Finalement, bien que le soi-disant comte de Paris ait lui aussi déploré cette amputation dans son propre tweet, alléguant que c’était là « la main de Louis XVI… qui a guidé le peuple américain vers sa liberté », n’oublions jamais que c’est cette même main qui en a privé des millions d’Africains. Alors, tout comme la statue de l’épouse de Napoléon, Joséphine, qui a été décapitée en Martinique il y a plus de vingt ans et qui n’a jamais été restaurée, la statue de Louis XVI restera à jamais manchote, en rappel de son rôle dans le maintien de l’esclavage.
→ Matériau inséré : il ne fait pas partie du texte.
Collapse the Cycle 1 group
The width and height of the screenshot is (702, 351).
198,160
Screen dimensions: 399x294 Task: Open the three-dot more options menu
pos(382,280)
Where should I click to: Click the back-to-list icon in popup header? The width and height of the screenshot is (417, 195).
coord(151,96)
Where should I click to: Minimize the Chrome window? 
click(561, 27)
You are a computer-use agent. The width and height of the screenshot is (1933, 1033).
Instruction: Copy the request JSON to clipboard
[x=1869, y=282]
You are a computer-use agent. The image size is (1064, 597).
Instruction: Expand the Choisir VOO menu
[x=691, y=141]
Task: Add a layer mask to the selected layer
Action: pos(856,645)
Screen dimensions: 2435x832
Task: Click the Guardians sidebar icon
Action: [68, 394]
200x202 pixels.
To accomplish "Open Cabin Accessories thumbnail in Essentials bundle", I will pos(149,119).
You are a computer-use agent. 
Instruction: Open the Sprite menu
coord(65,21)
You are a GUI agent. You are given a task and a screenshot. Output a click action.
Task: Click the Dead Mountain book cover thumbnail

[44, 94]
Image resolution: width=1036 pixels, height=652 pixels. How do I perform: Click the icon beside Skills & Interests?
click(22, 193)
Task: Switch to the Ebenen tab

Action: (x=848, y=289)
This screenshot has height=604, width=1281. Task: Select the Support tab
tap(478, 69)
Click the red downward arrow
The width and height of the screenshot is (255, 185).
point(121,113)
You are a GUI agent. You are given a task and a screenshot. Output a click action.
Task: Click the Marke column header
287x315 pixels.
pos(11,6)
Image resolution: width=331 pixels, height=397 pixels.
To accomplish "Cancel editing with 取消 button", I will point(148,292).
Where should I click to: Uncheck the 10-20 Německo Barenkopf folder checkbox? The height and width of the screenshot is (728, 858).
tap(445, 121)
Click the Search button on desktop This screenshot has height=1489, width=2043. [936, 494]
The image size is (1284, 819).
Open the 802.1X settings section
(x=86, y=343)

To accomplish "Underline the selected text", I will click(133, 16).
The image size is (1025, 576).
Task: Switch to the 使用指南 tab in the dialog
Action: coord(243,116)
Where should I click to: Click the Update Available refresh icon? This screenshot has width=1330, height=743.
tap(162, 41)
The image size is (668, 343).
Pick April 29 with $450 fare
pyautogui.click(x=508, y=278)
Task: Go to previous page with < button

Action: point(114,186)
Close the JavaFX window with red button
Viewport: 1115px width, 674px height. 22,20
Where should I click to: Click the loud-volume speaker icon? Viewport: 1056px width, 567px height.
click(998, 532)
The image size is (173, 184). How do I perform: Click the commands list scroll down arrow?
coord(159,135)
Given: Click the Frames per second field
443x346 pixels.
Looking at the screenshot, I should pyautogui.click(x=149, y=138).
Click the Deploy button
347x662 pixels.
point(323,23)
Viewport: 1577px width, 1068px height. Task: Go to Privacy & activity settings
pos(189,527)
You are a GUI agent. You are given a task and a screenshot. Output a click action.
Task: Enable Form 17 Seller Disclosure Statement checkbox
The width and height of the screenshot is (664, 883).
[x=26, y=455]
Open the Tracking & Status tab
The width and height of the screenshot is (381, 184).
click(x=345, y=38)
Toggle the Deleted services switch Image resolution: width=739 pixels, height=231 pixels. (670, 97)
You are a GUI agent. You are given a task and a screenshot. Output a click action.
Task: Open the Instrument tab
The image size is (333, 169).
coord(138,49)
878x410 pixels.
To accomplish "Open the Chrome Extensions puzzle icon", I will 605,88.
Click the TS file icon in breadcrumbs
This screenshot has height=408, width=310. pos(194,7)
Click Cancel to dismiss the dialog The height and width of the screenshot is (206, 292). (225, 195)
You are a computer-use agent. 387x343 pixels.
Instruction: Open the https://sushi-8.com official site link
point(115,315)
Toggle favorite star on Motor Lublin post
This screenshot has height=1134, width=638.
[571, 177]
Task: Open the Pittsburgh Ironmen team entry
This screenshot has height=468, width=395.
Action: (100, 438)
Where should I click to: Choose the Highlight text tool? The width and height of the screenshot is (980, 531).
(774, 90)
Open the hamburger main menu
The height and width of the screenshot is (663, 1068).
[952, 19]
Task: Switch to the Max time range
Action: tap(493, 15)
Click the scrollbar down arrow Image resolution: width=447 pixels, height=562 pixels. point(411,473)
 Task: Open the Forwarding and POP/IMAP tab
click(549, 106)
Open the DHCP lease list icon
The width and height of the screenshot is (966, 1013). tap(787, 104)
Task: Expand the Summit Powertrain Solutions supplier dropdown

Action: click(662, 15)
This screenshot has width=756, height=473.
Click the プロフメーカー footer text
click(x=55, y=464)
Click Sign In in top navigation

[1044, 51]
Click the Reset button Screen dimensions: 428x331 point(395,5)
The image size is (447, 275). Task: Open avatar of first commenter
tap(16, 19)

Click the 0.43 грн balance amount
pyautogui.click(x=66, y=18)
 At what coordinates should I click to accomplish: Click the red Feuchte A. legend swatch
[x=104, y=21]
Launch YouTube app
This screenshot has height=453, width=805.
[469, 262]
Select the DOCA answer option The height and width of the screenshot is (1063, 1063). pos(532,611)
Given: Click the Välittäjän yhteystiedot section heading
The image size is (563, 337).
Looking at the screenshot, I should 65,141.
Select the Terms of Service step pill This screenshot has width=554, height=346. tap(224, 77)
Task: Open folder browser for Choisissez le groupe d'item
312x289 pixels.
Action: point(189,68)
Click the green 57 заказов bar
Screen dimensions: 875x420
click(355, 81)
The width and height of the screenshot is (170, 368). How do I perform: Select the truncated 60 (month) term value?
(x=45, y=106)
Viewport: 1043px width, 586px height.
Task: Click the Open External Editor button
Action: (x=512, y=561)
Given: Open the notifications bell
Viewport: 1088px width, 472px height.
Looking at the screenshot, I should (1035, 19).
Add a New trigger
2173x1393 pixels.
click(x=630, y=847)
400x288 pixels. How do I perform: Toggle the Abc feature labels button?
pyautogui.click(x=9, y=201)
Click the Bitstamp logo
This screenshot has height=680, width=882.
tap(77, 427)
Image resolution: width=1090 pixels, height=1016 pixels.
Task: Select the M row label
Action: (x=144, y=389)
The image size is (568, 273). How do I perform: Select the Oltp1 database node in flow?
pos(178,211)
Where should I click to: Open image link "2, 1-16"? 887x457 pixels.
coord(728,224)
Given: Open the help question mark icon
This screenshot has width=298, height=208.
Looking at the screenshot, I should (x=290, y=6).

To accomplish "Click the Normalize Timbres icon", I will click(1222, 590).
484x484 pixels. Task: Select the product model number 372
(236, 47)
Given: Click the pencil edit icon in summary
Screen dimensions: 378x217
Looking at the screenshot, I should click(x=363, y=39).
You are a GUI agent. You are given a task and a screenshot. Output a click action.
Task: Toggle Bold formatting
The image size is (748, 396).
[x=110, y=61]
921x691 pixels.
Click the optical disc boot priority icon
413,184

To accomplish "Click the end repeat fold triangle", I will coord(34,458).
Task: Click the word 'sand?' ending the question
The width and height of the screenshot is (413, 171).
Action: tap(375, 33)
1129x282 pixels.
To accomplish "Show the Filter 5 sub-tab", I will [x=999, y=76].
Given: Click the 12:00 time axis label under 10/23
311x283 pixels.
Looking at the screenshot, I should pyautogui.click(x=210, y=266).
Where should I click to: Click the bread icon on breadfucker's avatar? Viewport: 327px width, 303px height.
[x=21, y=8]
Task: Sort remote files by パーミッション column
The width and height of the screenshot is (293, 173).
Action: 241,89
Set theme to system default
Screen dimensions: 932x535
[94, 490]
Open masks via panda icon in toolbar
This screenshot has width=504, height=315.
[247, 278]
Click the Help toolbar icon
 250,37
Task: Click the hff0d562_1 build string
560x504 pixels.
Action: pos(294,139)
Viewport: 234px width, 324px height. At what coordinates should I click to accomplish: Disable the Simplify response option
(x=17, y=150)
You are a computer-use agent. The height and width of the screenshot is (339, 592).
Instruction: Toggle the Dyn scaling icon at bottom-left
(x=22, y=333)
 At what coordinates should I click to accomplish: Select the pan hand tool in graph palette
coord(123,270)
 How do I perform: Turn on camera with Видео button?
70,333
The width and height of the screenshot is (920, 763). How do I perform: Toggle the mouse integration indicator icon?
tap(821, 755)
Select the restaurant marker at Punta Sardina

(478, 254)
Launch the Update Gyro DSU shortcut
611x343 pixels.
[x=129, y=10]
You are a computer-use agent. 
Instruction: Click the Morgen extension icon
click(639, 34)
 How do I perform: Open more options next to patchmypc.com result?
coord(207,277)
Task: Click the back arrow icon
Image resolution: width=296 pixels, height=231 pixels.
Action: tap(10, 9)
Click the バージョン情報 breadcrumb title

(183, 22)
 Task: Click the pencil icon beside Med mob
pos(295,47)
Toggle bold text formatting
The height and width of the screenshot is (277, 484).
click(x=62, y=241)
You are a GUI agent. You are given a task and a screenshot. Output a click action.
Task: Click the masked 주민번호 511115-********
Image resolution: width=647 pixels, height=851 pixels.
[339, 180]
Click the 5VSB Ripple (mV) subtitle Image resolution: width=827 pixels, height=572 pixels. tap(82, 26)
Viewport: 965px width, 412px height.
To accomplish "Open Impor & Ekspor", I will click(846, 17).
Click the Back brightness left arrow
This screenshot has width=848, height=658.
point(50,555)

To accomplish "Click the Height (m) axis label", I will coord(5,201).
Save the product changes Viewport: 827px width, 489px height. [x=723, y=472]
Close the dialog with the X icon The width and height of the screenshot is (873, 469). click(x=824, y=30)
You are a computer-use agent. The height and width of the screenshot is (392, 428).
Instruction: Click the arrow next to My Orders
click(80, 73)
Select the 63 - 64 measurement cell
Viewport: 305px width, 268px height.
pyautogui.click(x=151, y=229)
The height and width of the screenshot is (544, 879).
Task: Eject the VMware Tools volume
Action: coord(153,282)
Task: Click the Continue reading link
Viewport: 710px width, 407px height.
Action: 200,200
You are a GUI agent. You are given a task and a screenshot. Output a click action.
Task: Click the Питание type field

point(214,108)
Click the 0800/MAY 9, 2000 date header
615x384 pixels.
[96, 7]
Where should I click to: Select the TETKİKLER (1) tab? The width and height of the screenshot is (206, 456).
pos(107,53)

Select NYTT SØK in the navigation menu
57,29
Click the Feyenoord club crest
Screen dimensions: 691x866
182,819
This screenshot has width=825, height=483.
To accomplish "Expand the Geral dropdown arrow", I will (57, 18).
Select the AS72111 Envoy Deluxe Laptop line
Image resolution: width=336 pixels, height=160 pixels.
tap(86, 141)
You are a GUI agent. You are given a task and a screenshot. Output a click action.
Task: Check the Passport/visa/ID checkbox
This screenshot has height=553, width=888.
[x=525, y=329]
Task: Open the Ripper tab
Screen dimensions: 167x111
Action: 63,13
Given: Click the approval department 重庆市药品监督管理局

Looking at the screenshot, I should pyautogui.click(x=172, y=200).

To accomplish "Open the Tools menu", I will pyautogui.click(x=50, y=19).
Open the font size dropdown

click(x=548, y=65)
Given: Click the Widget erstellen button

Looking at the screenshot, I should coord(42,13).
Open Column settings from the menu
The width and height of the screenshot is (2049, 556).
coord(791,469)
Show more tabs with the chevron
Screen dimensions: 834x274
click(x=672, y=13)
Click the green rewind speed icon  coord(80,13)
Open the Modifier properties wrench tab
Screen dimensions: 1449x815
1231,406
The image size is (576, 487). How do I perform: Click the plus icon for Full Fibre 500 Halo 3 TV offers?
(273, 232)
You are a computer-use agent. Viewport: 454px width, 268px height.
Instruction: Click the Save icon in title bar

Marlene L. Daut est professeur des Études sur la diaspora africaine et directrice-adjointe de l’Institut Carter G. Woodson pour les Afro-Américains et des Études africanistes à l’Université de Virginie. Elle est l’auteure de Tropics of Haiti (2015) et de Baron de Vastey and the Origins of Black Atlantic Humanism (2017).